If you’re tired of marketing creating content nobody uses, and sales going rogue with their own slides, this is for you. Getting these two teams on the same page isn’t easy, but it’s possible—with the right process and some helpful tools. If you’re looking at Akoonu and wondering if it can actually help, or just add more noise, this guide will show you how to make it work (and what to skip).
Why bother aligning marketing and sales content?
Let’s get the obvious out of the way: misaligned teams waste time, confuse buyers, and lose deals. Marketing spends months building slick decks and case studies. Sales ignores them, saying, “That’s not how real customers talk.” It’s annoying, but fixable.
When the teams share a content strategy, you get:
- Fewer “where’s that file?” Slack messages
- Content that’s actually relevant to prospects
- Better feedback on what works (and what doesn’t)
- No more duplicated work
But this only works if you set things up right—and get everyone to actually use the system.
Step 1: Set realistic goals before you touch any software
Sorry, but Akoonu won’t magically solve turf wars or make people care about content. Before you even log in, get everyone (yes, both teams) to agree on:
- What “good” looks like: What’s the goal—more demos? Shorter sales cycles? Fewer content requests?

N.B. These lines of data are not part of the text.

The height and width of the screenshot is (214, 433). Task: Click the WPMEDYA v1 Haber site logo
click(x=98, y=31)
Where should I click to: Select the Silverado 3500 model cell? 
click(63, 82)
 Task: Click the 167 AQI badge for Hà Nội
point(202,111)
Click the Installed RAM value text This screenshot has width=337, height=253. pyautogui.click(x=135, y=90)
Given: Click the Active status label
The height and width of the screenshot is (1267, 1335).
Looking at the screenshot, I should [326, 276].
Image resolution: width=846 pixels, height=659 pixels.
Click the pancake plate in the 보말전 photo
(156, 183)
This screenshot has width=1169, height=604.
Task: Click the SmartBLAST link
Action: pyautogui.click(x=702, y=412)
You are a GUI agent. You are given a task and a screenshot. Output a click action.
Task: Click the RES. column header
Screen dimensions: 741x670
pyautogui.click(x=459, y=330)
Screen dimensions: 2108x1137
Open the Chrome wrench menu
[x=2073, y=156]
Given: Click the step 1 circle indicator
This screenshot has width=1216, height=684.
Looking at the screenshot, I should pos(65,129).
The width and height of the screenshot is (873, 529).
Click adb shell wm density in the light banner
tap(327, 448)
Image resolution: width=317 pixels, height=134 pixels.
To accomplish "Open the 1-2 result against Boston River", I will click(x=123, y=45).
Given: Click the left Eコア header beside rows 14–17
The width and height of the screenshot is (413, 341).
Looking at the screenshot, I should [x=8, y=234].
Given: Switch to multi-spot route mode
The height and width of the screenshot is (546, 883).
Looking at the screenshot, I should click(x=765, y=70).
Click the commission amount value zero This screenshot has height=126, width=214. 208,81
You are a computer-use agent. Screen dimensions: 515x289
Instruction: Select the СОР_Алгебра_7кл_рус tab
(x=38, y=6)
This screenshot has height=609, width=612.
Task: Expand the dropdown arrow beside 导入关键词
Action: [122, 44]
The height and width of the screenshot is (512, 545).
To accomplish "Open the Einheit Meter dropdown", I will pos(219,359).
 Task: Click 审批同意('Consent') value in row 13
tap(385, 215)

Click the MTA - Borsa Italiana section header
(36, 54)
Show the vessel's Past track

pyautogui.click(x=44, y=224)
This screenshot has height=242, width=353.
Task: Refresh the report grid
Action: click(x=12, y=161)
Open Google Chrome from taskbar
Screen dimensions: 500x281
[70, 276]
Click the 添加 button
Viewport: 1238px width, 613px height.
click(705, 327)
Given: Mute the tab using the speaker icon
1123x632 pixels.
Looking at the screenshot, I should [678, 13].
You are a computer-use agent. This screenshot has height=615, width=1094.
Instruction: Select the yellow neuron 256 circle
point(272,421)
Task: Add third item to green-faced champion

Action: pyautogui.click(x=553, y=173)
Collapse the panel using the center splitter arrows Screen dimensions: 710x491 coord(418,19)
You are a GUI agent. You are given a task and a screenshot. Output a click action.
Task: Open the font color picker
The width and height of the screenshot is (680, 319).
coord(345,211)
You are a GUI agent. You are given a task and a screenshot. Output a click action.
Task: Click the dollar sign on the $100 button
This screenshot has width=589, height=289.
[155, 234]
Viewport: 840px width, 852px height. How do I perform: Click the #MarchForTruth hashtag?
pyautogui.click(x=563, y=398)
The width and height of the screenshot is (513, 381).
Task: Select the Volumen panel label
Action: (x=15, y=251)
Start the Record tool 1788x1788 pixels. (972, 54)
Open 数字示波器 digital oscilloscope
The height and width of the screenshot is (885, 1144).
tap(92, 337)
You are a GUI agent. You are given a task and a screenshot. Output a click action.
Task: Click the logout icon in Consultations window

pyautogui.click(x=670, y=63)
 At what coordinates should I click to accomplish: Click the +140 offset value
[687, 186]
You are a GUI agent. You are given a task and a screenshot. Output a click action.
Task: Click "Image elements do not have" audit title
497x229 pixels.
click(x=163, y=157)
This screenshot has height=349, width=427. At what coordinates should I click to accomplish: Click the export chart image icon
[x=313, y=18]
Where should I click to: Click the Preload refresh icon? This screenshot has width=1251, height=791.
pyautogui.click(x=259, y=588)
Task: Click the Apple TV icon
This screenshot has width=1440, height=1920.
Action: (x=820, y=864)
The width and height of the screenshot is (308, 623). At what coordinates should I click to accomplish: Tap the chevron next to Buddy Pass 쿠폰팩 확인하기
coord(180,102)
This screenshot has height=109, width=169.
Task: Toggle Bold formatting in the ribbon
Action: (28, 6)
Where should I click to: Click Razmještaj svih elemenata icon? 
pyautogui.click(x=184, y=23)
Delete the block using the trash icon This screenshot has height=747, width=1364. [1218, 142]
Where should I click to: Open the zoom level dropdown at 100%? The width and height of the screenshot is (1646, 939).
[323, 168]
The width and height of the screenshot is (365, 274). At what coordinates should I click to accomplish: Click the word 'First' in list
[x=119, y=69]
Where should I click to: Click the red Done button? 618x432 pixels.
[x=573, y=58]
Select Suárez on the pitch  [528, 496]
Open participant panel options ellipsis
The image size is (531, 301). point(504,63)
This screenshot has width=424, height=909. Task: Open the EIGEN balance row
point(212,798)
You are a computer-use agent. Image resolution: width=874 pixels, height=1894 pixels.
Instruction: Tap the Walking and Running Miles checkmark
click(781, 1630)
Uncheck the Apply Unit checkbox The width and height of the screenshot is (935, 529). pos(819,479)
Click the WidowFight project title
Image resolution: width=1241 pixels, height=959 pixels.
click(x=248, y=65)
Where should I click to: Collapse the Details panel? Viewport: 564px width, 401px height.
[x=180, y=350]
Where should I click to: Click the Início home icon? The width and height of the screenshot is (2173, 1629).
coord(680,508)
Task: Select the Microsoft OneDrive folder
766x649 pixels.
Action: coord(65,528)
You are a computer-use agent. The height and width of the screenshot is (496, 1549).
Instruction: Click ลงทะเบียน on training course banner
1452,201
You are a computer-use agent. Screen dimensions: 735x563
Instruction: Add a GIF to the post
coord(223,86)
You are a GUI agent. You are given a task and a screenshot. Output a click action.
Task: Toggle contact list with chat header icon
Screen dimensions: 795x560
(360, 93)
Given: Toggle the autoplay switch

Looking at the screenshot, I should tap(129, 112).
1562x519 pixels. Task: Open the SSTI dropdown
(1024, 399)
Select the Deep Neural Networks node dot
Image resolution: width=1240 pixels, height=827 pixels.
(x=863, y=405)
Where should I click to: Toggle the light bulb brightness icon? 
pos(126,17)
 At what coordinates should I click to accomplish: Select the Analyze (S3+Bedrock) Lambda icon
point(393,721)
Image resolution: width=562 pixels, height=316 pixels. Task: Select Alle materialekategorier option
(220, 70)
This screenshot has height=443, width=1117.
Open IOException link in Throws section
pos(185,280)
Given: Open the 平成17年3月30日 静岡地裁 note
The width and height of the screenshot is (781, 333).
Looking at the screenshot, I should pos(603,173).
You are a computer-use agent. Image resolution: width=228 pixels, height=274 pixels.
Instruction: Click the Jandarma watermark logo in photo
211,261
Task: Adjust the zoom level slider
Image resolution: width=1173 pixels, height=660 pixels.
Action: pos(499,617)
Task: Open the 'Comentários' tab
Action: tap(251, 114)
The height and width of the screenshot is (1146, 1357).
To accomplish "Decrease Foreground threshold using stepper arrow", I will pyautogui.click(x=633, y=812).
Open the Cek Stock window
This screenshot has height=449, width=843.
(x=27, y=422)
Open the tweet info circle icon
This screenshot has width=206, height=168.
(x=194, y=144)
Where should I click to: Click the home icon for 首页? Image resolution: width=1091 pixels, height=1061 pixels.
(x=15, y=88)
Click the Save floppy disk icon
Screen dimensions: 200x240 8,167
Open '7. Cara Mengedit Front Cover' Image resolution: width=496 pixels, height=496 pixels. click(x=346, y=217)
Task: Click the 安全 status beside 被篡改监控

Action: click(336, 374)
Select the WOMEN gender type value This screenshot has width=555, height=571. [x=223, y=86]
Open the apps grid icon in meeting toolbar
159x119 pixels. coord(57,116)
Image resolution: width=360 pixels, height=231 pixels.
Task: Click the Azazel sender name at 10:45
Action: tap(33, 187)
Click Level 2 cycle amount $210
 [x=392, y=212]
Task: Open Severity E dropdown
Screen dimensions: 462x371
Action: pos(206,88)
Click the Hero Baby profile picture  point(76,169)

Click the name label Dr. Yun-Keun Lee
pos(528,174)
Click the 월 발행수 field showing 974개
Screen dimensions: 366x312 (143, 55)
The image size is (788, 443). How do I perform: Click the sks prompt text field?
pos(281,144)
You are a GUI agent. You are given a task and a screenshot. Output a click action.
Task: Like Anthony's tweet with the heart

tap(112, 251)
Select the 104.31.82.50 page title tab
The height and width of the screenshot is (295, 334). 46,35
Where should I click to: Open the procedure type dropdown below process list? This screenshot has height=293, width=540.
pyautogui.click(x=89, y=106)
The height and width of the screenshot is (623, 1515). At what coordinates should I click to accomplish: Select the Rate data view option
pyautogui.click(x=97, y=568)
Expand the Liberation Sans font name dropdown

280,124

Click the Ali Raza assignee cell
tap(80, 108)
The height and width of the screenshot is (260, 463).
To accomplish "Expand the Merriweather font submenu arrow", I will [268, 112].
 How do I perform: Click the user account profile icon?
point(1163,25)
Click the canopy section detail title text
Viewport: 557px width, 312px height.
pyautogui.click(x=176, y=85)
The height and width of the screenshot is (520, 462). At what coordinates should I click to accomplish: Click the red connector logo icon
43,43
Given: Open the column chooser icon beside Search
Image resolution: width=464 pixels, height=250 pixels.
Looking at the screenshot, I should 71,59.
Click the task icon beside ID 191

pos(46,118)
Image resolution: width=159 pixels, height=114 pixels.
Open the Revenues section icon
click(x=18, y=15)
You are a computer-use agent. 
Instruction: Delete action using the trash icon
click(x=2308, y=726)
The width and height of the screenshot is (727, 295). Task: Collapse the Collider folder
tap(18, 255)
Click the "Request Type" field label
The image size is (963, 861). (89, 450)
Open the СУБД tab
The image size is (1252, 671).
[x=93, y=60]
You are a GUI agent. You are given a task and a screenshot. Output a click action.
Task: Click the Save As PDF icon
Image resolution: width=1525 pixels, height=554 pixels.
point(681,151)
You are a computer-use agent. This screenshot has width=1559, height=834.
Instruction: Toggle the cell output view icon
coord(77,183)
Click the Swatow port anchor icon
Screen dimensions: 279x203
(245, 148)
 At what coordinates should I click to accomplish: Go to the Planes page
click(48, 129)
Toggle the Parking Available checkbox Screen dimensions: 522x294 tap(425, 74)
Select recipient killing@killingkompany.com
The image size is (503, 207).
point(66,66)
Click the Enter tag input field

- Who owns what: Who creates content, who approves it, and who updates it?
- What you’ll track: Are you measuring usage, engagement, or revenue impact?
Pro tip: Skip the big kickoff meeting. Start with a short doc or Slack thread, and build from there. Otherwise, you’ll be scheduling meetings forever.
Step 2: Map your content to the buyer’s journey (for real)
This is where Akoonu can help, but only if you’re honest about your funnel. Don’t just copy a generic template.
- List the real stages buyers go through. Not the ones you wish they did. Think: “Unaware,” “Researching,” “Evaluating,” “Decision.”
- Audit your existing content. What do you actually have? Where are the gaps?
- Ask sales what content they actually use—or wish they had. You’ll get eye-rolls, but it’s worth it.
In Akoonu, you can set up custom journey stages and tag content to each one. But don’t overthink it. If you need to change the stages later, do it. The point is to make it easy for sales to find the right stuff, fast.
What to ignore: Fancy buyer persona diagrams that nobody reads. Focus on the questions buyers ask and the objections they raise.
Step 3: Set up Akoonu for shared visibility (and skip the busywork)
Here’s where you get real benefits—if you do it simply.
- Import your content library. Don’t worry about perfection. Get the main stuff in first: decks, one-pagers, case studies, battlecards.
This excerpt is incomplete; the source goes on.